PAGE EXTRACT:
BEGIN
Show Highlights: 'The Right Fertile Soil' for Authoritarianism

Abdulrazzaq al-Saiedi, left, with his colleague Tresha Mabile in Iraq after the U.S. invasion in 2003, while he was working as a journalist.
Abdulrazzaq al-Saiedi, left, with his colleague Tresha Mabile in Iraq after the U.S. invasion in 2003, while he was working as a journalist.

How does a country succumb to authoritarian rule?

That was the question at the heart of our hour on American authoritarian attitudes. To help us answer it, we heard from Abdulrazzaq al-Saiedi. He immigrated to the United States from Iraq in 2007.

In Iraq, the lead-up to Saddam Hussein’s authoritarian regime began with violence and tanks, with the Ba’athist takeover in 1968.

That was the same year al-Saiedi was born. He remembers watching Saddam Hussein’s ascendancy, and how the Iraqi dictator mutated language as a  way to inflame Iraqi patriotism.
END
DATASET CONTENT:
BEGIN
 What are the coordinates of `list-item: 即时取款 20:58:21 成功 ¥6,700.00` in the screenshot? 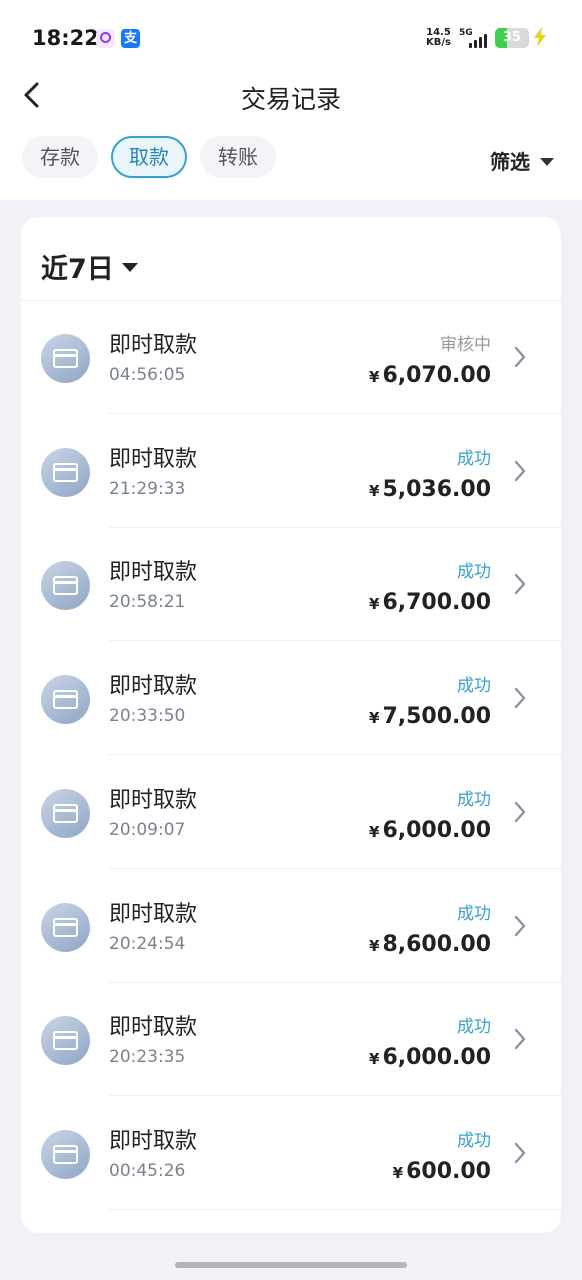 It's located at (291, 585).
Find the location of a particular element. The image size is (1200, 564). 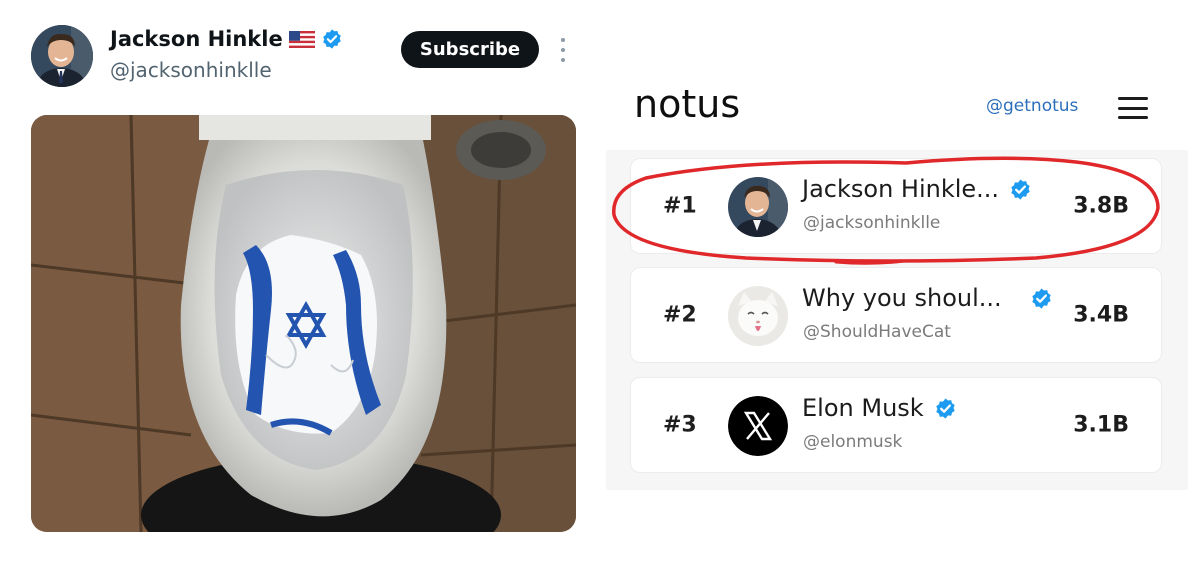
END
TASK REQUIREMENTS: In the show highlights, what year did Abdulrazzaq al-Saiedi immigrate to the United States from Iraq?

SOLUTION FOR THIS PROBLEM: 2007